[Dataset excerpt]
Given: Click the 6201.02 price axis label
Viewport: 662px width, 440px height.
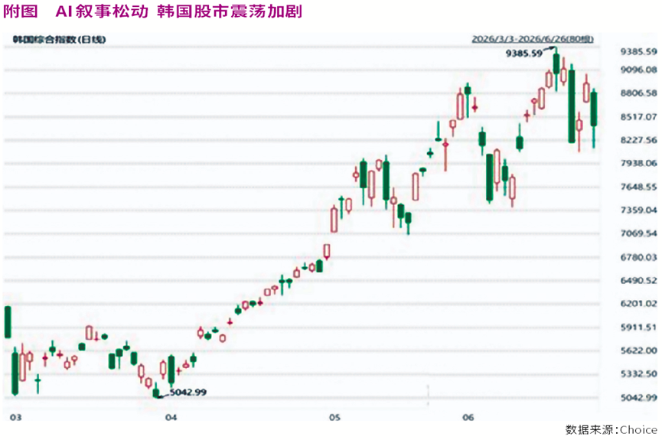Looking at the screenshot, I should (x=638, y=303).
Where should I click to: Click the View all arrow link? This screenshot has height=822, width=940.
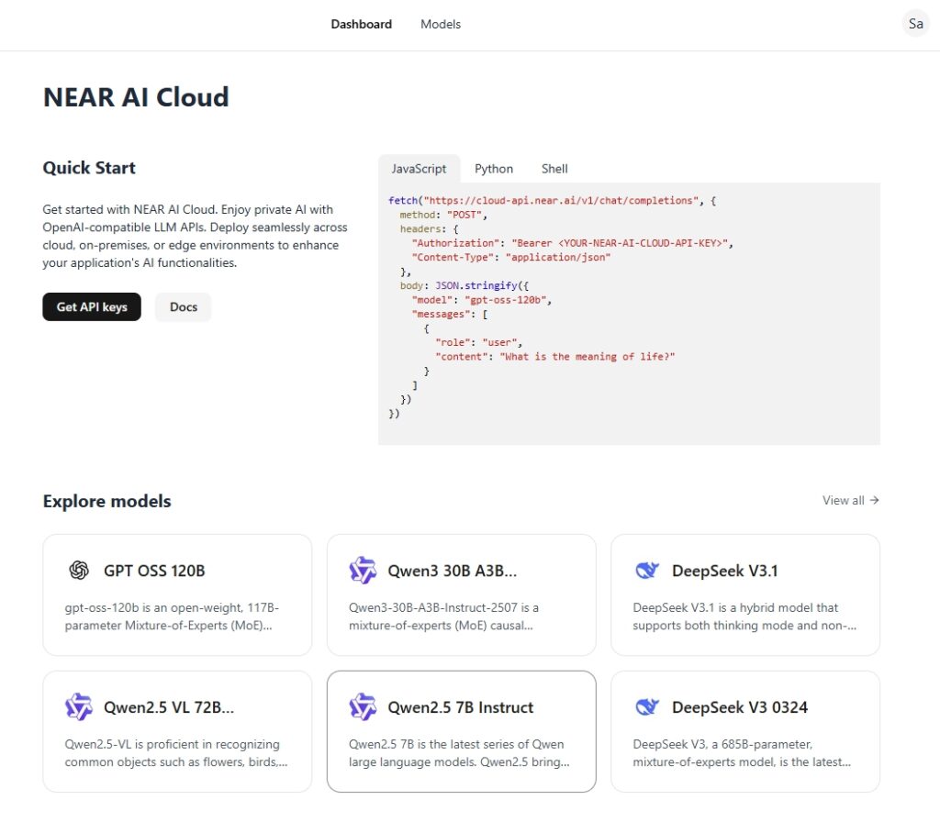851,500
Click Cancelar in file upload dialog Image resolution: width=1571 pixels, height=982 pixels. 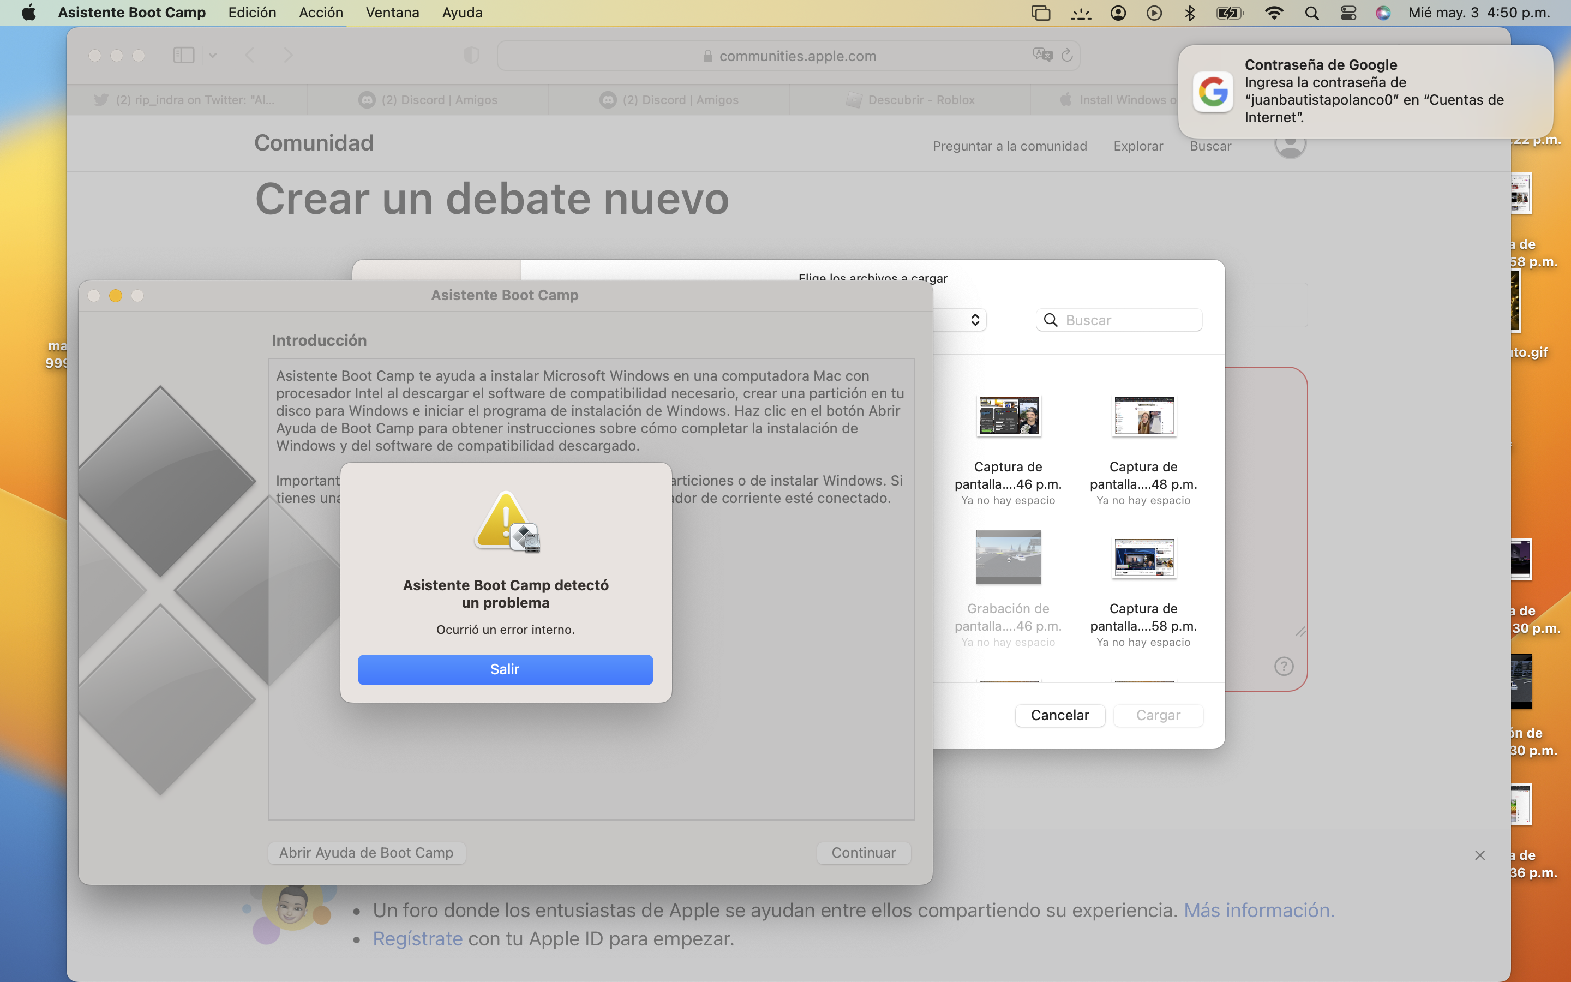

TASK GOAL: Please rewrite all the records, switching every "pixels" to "px" and changing nothing else. Leave the pictures out.

EXERCISE RESPONSE:
Given: Click the 6201.02 price axis label
Viewport: 662px width, 440px height.
Looking at the screenshot, I should (x=638, y=303).
Where should I click to: Click the View all arrow link? This screenshot has height=822, width=940.
851,500
Click Cancelar in file upload dialog Image resolution: width=1571 px, height=982 px. 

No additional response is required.